Cherise sucked in a shaky breath. “He has got to stop calling me,” she said, in a brave attempt to make it look like she hadn’t been terrified out of her mind that she’d find the other me dead on the ground. “His wife’s getting pissed.”

The stalker on the ground writhed and said some not very nice things. Joanne put her right hand on the back of his neck, and Cherise was almost sure she saw some kind of spark zap from her into her prisoner.

“Play nice,” Joanne said. “Or you’ll be waking up in a coma.”

Head electrician Sully, who was commonly acknowledged to be the hardest guy on the union team, clapped his hand over his heart. “I think I’m in love,” he said.

All the union guys whistled in agreement.

Cherise held in a crazy urge to giggle as Joanne winked at her.

“All in a day’s work for a weather girl,” she said, and the howl of sirens took over as the police arrived.

That, I realized, was the day Cherise had truly thought of me as not just a friend, but the friend. Her best friend.

And that feeling…that was love.

I lost the thread of the memory, falling into a blur of sound and color. A spiral of confusion. I felt a dull, leaden ache in my head, and wanted to get off the ride now. And never, ever get back on.

The next thing I caught was only a flash, a very brief one-I wasn’t even in it, it was Cherise in a shoe store with a polished-looking blond woman griping about her ex-husband.

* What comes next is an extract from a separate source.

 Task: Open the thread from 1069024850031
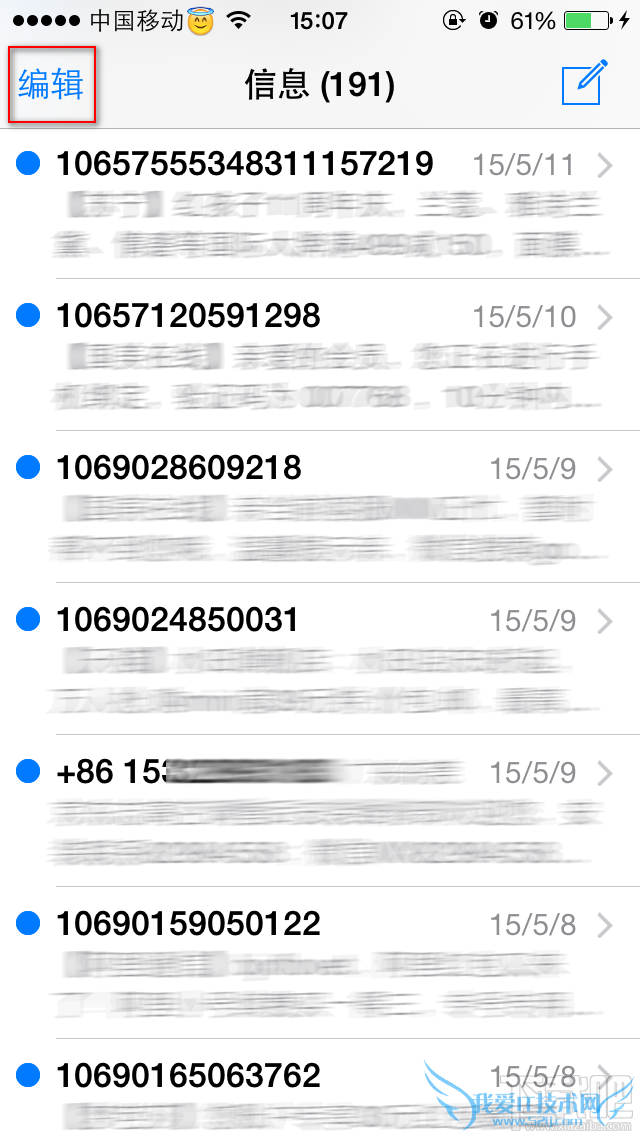pyautogui.click(x=320, y=659)
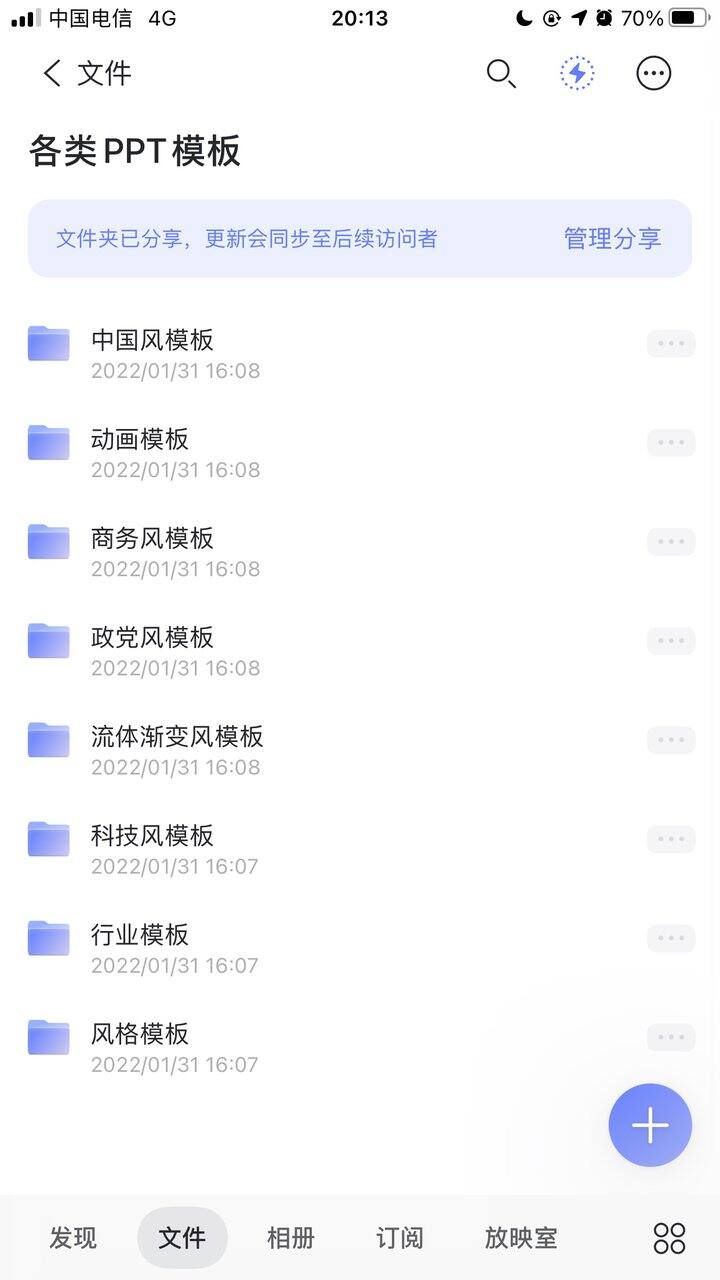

And about her sister. From Cherise’s sense of disgust, she just never shut up about her sister.

And she was still talking about her. “I didn’t like her much, you know. When I was younger. Joanne was a total bitch.”

Oh. I was the sister. So this was-who, exactly?

Cherise put a pair of shoes back and turned to face the other woman, frowning. Before she could open her mouth to defend me-if she was going to, which I couldn’t actually be certain about-the blonde plunged ahead. “Joanne was always special ,” she said. “Mom treated her like a little queen. I was always the one who had to work harder, you know? So we weren’t close. Really, I wouldn’t have come looking for her help if I hadn’t been desperate.”

“No kidding, Sarah,” Cherise said. “I guess it’s nice that she’s let you stay in her house, eat her food, and use her credit cards.” She put some emphasis on the credit cards, and I looked over the blonde with new interest. New dye job and haircut. Fancy designer outfit. The shoes she was trying on must have been a minimum of three hundred, and they didn’t even look that cute on her.

Sarah didn’t seem to take the rebuke all that well. “Well, it’s just temporary. So, do you have sisters?”

“Brothers,” Cherise said. “Two.”

“Any of them rich?” Sarah was joking, only not really. Cherise gave her a flat stare. “Oh, come on, don’t be so judgmental. Marrying for money is a good career move. You’re a nice-looking girl. You should take advantage.”

“I do,” Cherise said, and shrugged. “I’m on television. That’s shallow enough for me.”

“That’s not what I mean. Surely you’ve met some rich, successful guys, especially in television.”

“Of course I have.” The feeling flooding through Cherise was annoyance, mixed in with a little toxic-feeling contempt. No, she didn’t like my sister. At all.